## TO DO
Please retype every record exactly as it appears, omitting the pictures.

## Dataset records
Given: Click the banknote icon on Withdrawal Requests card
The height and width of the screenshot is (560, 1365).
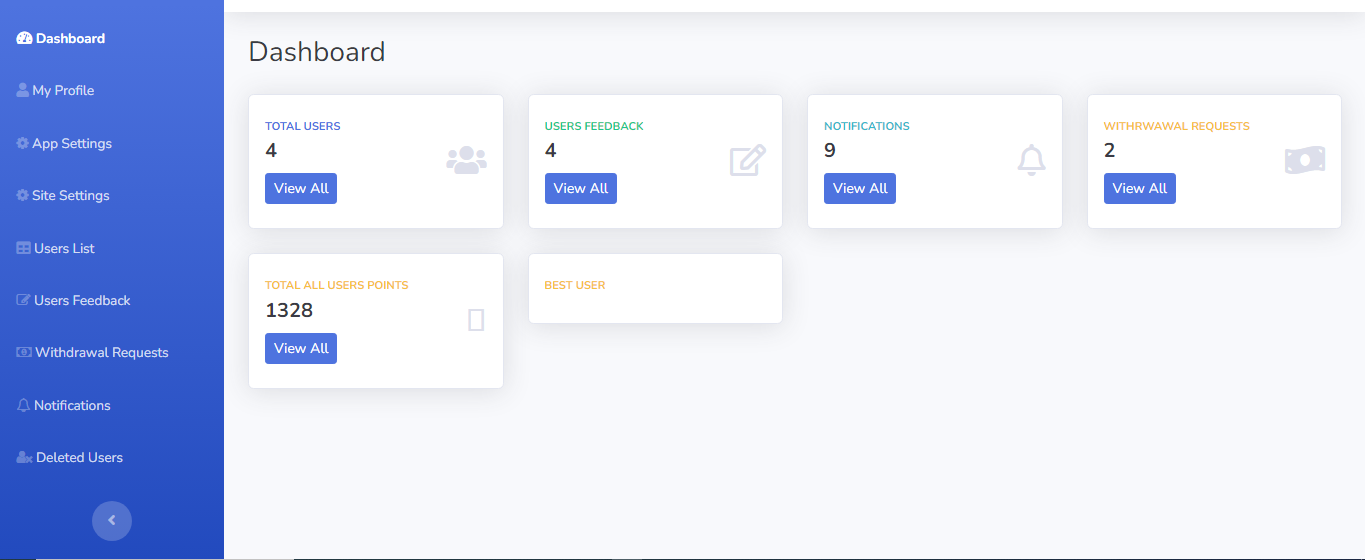Looking at the screenshot, I should (1305, 160).
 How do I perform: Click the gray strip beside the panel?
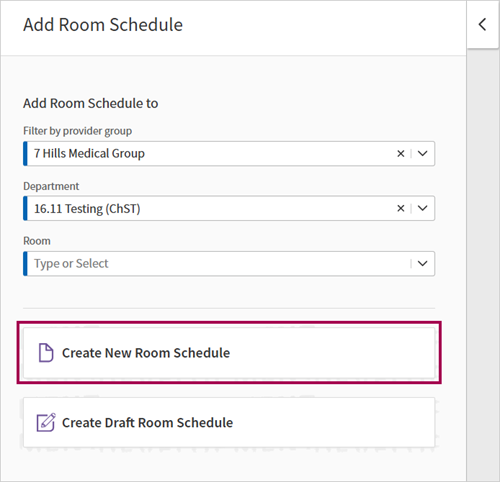coord(482,265)
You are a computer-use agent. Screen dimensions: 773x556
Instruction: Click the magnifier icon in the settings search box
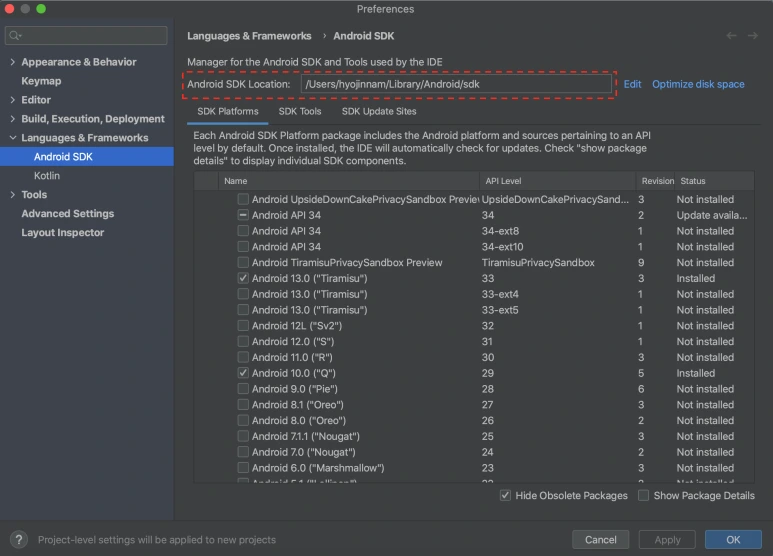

## OUTPUT OF THE EXERCISE
Given: Click the banknote icon on Withdrawal Requests card
The height and width of the screenshot is (560, 1365).
Looking at the screenshot, I should (1305, 160).
 How do I perform: Click the gray strip beside the panel?
coord(482,265)
You are a computer-use agent. Screen dimensions: 773x556
Instruction: Click the magnifier icon in the settings search box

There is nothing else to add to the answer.